DOCUMENT EXTRACT ->
★ ★ ★ ★ ★

The RM500 price-cap came out of nowhere, and the track record of the Najib Administration made me suspicious that there was some element of cronyism involved, a feeling fueled by the 1Malaysia branding – Prime Minister Datuk Seri Najib Tun Razak’s expensive and expansive populist campaign – that dominated the messaging used for the smartphone rebate, or the so-called Youth Communications Package (YCP).
 
I had wondered how many smartphone models would retail for under RM500, which I felt would cripple the whole idea of getting involved in the Digital Economy via consumer devices.
 
The YCP would be implemented by seven telcos – Celcom, Clixster, DiGi, Maxis, Tune Talk, U Mobile and YTL Communications – and coordinated by the Malaysian Communications and Multimedia Commission (MCMC), the industry regulator.

★ ★ ★ ★ ★

DATASET CONTENT ->
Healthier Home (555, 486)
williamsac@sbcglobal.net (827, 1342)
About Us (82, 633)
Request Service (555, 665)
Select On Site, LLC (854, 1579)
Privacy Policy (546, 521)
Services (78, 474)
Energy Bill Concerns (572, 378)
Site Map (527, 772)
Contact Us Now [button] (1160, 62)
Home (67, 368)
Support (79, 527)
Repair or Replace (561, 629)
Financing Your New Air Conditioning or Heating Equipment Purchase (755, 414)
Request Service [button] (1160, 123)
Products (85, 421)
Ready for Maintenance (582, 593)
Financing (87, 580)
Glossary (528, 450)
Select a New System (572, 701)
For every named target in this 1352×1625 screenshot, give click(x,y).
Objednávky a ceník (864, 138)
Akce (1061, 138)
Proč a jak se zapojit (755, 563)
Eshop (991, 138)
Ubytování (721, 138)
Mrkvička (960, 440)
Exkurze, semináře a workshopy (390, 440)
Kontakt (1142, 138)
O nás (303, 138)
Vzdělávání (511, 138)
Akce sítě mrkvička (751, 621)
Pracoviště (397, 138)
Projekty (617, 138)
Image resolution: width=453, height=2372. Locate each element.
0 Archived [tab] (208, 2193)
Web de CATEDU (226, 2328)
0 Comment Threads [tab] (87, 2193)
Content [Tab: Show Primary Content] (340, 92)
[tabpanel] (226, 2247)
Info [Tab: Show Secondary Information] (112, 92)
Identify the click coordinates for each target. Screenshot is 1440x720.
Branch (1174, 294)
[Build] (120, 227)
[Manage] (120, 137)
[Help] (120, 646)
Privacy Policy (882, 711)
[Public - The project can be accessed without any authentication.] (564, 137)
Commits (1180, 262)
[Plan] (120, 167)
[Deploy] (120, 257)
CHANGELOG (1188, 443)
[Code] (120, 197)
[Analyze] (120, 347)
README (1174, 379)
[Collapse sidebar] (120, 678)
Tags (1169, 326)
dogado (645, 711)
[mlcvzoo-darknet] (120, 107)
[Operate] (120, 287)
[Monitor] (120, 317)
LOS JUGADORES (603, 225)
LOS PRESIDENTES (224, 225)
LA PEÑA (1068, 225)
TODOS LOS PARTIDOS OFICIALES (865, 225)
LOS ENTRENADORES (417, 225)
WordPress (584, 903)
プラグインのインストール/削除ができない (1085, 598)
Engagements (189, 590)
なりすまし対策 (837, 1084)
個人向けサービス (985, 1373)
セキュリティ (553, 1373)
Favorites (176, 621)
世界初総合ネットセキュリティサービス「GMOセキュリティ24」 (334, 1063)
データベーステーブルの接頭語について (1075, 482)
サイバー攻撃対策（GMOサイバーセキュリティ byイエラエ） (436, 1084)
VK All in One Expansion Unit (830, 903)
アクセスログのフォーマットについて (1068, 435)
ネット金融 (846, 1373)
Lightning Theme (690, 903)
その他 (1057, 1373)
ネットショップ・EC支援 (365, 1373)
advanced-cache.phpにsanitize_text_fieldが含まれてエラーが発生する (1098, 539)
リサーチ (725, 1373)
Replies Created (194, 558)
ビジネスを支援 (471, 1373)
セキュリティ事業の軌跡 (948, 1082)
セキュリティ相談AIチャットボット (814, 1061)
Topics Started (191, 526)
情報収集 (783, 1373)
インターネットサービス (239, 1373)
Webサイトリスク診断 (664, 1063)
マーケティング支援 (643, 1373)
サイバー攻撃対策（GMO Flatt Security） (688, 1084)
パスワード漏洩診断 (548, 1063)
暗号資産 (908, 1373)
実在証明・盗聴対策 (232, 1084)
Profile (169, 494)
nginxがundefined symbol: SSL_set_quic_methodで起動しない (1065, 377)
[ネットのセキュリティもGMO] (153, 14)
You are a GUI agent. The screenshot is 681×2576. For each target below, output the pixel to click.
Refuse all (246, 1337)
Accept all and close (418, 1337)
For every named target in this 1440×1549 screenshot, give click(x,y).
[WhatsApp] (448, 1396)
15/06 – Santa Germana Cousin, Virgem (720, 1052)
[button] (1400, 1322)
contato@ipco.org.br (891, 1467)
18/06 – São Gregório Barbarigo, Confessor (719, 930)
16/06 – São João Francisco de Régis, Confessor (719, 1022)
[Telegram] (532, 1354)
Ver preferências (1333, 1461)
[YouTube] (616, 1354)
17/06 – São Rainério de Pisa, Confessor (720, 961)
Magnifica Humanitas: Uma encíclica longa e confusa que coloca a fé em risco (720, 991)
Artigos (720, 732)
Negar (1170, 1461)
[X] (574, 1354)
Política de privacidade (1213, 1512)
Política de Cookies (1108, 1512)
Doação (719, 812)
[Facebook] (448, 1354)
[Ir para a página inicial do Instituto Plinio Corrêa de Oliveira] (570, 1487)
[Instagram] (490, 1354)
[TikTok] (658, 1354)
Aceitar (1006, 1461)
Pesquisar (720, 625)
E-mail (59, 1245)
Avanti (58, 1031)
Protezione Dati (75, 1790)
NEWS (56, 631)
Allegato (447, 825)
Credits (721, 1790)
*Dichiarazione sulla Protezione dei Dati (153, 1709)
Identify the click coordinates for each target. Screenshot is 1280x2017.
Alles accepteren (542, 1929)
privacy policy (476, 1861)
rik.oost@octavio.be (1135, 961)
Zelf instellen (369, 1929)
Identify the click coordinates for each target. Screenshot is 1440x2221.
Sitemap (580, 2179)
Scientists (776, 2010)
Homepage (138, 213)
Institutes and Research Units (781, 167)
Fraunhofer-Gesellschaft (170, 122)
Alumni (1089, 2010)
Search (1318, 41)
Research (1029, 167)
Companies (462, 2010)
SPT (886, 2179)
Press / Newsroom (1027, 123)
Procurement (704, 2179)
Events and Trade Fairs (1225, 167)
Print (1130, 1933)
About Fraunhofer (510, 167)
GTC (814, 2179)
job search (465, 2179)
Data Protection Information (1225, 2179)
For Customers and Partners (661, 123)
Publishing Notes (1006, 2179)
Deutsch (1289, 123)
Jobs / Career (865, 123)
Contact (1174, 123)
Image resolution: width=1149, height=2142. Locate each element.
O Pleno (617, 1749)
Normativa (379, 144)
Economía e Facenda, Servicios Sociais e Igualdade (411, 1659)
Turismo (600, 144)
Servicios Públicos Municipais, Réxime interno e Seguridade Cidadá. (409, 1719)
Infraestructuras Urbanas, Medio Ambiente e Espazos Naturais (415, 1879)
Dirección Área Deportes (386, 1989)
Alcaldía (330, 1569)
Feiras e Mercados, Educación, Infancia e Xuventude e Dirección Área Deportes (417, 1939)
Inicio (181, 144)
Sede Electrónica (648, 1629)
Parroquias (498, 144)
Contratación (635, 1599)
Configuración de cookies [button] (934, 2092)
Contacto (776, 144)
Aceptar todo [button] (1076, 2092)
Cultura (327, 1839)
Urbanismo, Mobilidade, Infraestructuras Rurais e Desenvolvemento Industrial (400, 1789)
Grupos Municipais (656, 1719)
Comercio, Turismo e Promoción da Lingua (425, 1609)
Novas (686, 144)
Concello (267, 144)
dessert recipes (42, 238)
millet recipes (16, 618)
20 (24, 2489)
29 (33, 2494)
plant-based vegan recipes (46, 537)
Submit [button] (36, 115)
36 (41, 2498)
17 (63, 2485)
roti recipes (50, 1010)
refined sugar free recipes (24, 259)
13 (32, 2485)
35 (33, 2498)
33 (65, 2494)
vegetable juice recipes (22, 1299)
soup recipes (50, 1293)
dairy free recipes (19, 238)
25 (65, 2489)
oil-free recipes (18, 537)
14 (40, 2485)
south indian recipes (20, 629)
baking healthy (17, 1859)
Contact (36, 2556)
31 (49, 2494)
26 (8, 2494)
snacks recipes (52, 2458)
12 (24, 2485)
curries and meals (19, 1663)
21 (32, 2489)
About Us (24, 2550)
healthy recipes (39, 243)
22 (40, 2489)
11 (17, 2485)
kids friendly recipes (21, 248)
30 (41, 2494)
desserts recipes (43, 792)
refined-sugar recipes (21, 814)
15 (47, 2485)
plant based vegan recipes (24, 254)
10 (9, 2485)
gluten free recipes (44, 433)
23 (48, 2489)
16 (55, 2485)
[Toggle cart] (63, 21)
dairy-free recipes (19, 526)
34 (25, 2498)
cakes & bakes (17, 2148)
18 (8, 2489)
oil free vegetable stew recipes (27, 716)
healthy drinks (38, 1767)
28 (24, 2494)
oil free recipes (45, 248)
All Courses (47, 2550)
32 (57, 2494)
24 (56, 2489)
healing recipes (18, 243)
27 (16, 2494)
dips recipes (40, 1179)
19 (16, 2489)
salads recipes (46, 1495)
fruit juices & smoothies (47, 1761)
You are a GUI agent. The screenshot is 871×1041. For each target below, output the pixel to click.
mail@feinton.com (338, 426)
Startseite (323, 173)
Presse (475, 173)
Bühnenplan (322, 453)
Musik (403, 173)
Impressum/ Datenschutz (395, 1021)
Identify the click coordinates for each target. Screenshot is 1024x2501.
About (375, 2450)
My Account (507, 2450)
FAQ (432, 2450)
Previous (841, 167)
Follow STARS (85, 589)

★ ★ ★ ★ ★

SET TASK ->
List the telcos that the passage on the smartphone rebate names as implementing the Youth Communications Package. The material has no connection to the passage on the smartphone rebate.

ANSWER FOR THIS EXERCISE ->
Celcom, Clixster, DiGi, Maxis, Tune Talk, U Mobile, YTL Communications